━━━ Extract to read

LinuxQuestions.org
Review your favorite Linux distribution.
Home Forums Tutorials Articles Register
Go Back   LinuxQuestions.org > Forums > Linux Forums > Linux - Server
User Name
Password
Linux - Server This forum is for the discussion of Linux Software used in a server related context.

Notices


Reply
  Search this Thread
Old 11-18-2021, 01:14 PM   #1
CyberIT
Member
 
Registered: Jun 2017
Posts: 56

Rep: Reputation: Disabled
Question search two files for specific words remove the line from one file


Hello

I have two files: file1 and file2. File2 is large

Im trying to query file2, line by line, for specific words that may be in file1, line by line and if the word matches a line in file 2 that line get removed within file2.

I could use some help to start a script for it. bash? python?

Thank you much!

Last edited by CyberIT; 11-18-2021 at 01:31 PM.
 
Old 11-18-2021, 01:37 PM   #2
Turbocapitalist
LQ Guru
 
Registered: Apr 2005
Distribution: Linux Mint, Devuan, OpenBSD
Posts: 7,307
Blog Entries: 3

Rep: Reputation: 3721Reputation: 3721Reputation: 3721Reputation: 3721Reputation: 3721Reputation: 3721Reputation: 3721Reputation: 3721Reputation: 3721Reputation: 3721Reputation: 3721
Maybe grep with the -v, -f, and -F options? The output can be saved into another file using a redirection.
 
Old 11-18-2021, 02:52 PM   #3
shruggy
Senior Member
 
Registered: Mar 2020
Posts: 3,670

Rep: Reputation: Disabled
If files are sorted, join may be an interesting alternative. See 8.3.6 Union, Intersection and Difference of files in the GNU Coreutils Manual, particularly, the difference.

━━━━━━
━━━ Data entries

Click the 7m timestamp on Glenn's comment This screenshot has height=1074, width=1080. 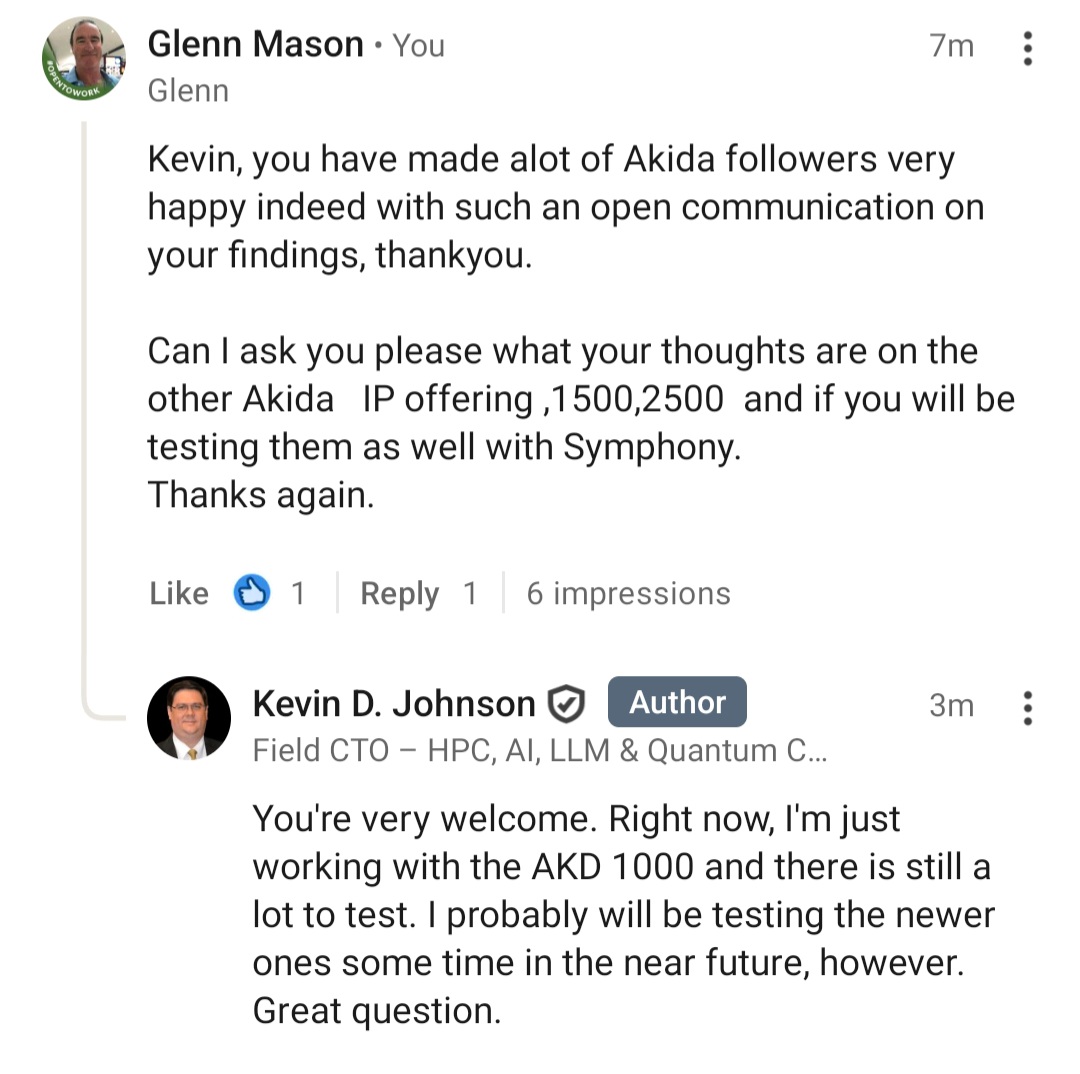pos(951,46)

━━━━━━
━━━ Data entries

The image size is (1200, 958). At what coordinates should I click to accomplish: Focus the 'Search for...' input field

━━━━━━
━━━ Data entries

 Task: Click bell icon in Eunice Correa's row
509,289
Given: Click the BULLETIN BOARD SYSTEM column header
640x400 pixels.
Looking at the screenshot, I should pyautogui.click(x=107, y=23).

━━━━━━

## Problem description
Carry on the forum thread about removing lines from file2 that match words listed in file1, starting after its last sentence.

## Result for this exercise
For unsorted files, combine from package moreutils is also an option.
 
Old 11-18-2021, 03:35 PM   #4
CyberIT
Member
 
Registered: Jun 2017
Posts: 56

Original Poster
Rep: Reputation: Disabled
This is above my head but Id like to figure it out... What Im trying to do is the following

example
LINE 1:
Code:
cat file1 | awk '{print $2}'    -gives an output of blah.example.com
LINE 2:
Code:
cat file1 | awk '{print $2}'    -gives an output of help.example.com
With that info I want to find {print $2} of each line within file1 then look for same output within file2 and remove the entire line within file2.

Im not sure if I can use bash to do that or would python be better? Any help or examples would be great?? Thank you much!

Last edited by CyberIT; 11-18-2021 at 03:42 PM.
 
Old 11-18-2021, 03:50 PM   #5
shruggy
Senior Member
 
Registered: Mar 2020
Posts: 3,670

Rep: Reputation: Disabled
Have you tried what was suggested by Turbocapitalist?
Code:
grep -Fvf <(awk '$0=$2' file1) file2
 
Old 11-18-2021, 06:06 PM   #6
CyberIT
Member
 
Registered: Jun 2017
Posts: 56

Original Poster
Rep: Reputation: Disabled
Quote:
Originally Posted by Turbocapitalist View Post
Maybe grep with the -v, -f, and -F options? The output can be saved into another file using a redirection.
Thank you for your response.

I tried this but the outcome wasnt what I expected. I dont think I used it properly.
 
Old 11-18-2021, 06:07 PM   #7
CyberIT
Member
 
Registered: Jun 2017
Posts: 56

Original Poster
Rep: Reputation: Disabled
Quote:
Originally Posted by shruggy View Post
Have you tried what was suggested by Turbocapitalist?
Code:
grep -Fvf <(awk '$0=$2' file1) file2
Thank you for your reply!

Yep I tried what was suggested earlier but the outcome was not what I wanted. It seemed to just copy what the file was, nothing more so I assume I didnt have the proper format. However the example you posted was not what I used so I will try that out too.
 
Old 11-18-2021, 11:31 PM   #8
chrism01
LQ Guru
 
Registered: Aug 2004
Location: Sydney
Distribution: Rocky 9.2
Posts: 18,359

Rep: Reputation: 2751Reputation: 2751Reputation: 2751Reputation: 2751Reputation: 2751Reputation: 2751Reputation: 2751Reputation: 2751Reputation: 2751Reputation: 2751Reputation: 2751
You can supply a file as the list of words t be matched/deleted etc to sed to compare against a 2nd file https://stackoverflow.com/questions/...another-file-a . Look for the text "grep -Fvxf <lines-to-remove> <all-lines>" on that page.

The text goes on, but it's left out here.